Work to be completed | How many lines of the records below contain the string "This"? Reply with the number alone.

[Items from a data source]
# # # # # # #

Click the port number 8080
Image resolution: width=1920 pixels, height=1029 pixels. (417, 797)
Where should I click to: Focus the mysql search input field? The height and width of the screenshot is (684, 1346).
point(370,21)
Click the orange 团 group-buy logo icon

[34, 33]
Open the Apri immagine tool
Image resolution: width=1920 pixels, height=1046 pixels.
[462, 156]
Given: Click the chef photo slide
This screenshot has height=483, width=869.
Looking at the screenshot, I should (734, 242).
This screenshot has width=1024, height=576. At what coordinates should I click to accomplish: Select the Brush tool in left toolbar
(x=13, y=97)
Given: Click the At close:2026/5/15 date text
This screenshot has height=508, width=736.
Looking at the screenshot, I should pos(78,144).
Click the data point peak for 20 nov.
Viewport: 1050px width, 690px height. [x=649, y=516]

# # # # # # #

Final result | 3